LLMs ("large language models") need a lot of input to generate their statistical text models. Orders of magnitude more than is contained in a single webcomic, even one as large as Achewood. The way this works is, roughly, you train a "base model" on approximately the entire internet. Then you take this "base model" and you add additional training on top to give it a specific flavor, such as "Ray Smuckles". The article alludes to this:
The first challenge was formatting the data in a way the language model could use. Then, there was the matter of picking an underlying language model to train with Ray’s voice. OpenAI’s ChatGPT was a little too sanctimonious for Ray, who likes to color outside of the lines, Hall says. They wound up using a fine-tuned version of OpenAI’s Davinci, which Hall estimates is about 60 times more expensive than ChatGPT.
So, this is not just a matter of "he's only using his own writing so it's fine". The model Onstad is working with is exactly as plagiaristic as anything else OpenAI has put out, it just adds a layer of Smucklesiness on top of that. Whether you think "training a statistical model on the entire internet without authors' consent" is specifically plagiarism, otherwise exploitative, or totally fine is up to you. But you can't draw a clean line and say "training AI nonconsensually is bad but what Onstad is doing is okay."

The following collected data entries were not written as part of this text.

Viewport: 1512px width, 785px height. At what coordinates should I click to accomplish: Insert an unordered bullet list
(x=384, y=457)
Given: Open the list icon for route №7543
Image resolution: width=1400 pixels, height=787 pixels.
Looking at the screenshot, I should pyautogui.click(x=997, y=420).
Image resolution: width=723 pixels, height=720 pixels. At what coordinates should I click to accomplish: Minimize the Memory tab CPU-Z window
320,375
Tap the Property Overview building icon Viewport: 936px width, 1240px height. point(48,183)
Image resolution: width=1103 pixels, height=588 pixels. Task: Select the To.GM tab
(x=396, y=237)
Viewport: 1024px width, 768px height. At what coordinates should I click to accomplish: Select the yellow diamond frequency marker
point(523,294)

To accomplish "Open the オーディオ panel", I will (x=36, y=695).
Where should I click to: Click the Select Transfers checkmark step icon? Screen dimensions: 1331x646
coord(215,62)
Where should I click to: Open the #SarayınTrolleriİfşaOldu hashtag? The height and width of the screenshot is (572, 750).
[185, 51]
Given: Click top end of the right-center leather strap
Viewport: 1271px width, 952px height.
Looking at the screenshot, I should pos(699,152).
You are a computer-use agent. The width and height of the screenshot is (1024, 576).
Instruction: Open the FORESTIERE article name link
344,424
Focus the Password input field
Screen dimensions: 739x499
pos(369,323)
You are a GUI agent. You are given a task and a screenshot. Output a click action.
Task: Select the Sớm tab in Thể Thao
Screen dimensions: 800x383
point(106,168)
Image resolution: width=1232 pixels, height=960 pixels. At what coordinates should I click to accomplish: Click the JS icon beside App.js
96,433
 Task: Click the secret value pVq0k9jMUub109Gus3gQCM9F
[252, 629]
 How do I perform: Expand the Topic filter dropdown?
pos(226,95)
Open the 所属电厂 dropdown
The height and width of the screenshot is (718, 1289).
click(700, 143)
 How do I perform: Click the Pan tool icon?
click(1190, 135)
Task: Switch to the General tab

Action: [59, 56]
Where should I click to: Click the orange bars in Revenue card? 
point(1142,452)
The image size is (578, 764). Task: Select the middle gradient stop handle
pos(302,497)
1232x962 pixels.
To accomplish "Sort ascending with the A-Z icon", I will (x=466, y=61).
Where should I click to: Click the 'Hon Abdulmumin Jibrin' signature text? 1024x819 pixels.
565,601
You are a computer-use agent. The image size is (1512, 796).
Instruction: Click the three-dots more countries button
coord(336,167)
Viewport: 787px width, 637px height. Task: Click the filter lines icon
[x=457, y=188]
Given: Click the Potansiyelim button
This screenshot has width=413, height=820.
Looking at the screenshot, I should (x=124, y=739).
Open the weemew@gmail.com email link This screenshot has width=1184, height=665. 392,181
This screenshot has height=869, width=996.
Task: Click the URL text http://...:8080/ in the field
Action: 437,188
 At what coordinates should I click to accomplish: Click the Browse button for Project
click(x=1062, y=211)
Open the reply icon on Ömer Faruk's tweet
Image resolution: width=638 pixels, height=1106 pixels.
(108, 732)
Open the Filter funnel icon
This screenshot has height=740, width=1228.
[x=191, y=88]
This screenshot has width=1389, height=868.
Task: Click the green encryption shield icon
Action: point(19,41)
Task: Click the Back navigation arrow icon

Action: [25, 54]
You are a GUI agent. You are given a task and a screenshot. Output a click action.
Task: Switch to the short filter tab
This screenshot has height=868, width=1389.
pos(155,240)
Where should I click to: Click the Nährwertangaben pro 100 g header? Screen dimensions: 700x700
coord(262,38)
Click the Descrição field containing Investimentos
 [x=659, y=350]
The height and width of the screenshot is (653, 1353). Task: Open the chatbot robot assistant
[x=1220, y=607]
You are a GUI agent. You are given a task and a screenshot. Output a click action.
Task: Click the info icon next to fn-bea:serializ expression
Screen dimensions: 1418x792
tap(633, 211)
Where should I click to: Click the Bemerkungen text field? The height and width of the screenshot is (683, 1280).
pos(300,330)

what it comes down to for me is that I think if a guy who wishes he could still be "The Achewood Guy" can no longer come up with Achewood ideas without a robot that spits half-formed Achewood ideas at him, I do not want that. That content (derisive) is depressing to me. I love Achewood so much I have a Ray Smuckles tattoo on my arm and this shit just depresses me to death. However I will admit that it does seem like something Téador and Ray would come up with together and Beef would just be like 'oh well okay i guess might as well'
also I just never want a computer to tell me anything. Fuck Computers, even.